*WHAT NEEDS TO BE DONE*. Reproduce the material verbatim, beginning at the line that contains "The image size is (860, 632)." and ending after the line that contains "(611, 121).".

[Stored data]
..........
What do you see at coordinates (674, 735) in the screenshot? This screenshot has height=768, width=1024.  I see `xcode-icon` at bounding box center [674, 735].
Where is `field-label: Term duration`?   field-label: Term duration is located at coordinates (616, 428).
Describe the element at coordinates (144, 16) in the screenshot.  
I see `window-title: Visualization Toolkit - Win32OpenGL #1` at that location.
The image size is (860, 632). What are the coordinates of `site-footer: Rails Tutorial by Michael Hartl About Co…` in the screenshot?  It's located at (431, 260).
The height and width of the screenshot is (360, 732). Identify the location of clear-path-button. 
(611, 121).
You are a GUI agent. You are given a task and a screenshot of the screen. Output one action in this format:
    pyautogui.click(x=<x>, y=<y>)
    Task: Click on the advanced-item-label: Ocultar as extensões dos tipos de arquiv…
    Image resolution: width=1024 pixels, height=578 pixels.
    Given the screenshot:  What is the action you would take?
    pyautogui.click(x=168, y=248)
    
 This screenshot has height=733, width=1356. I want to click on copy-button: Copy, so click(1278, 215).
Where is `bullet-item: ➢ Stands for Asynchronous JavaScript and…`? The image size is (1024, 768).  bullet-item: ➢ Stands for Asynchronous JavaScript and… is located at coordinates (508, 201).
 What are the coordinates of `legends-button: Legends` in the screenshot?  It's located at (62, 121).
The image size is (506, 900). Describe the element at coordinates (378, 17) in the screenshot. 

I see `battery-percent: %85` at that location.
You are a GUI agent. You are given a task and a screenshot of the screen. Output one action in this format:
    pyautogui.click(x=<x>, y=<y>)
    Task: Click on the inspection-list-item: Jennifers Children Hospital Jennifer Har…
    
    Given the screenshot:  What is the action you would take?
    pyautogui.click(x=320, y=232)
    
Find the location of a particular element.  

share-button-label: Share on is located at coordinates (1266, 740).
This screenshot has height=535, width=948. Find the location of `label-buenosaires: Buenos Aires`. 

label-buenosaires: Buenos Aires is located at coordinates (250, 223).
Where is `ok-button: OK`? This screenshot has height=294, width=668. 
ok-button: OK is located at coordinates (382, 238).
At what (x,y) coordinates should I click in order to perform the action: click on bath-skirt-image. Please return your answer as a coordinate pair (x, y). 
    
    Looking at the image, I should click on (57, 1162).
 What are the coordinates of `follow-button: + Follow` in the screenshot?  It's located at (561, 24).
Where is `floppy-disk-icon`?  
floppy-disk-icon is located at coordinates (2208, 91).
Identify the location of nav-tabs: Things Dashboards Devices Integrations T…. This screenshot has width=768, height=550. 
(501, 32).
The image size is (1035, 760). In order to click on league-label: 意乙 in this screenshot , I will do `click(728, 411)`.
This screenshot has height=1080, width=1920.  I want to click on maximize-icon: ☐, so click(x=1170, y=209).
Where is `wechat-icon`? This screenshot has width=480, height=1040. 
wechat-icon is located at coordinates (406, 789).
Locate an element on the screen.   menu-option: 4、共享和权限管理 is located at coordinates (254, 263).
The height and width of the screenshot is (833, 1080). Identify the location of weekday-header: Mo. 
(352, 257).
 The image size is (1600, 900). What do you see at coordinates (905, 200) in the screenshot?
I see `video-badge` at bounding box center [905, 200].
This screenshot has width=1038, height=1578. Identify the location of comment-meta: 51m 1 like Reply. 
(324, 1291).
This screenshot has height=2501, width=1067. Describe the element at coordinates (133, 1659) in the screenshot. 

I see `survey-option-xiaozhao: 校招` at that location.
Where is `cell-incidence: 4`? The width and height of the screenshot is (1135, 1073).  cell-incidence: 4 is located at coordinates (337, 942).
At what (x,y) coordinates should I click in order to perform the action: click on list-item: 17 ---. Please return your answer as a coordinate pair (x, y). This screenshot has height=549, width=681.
..........
*TASK RESPONSE*.
The image size is (860, 632). What are the coordinates of `site-footer: Rails Tutorial by Michael Hartl About Co…` in the screenshot?  It's located at (431, 260).
The height and width of the screenshot is (360, 732). Identify the location of clear-path-button. 
(611, 121).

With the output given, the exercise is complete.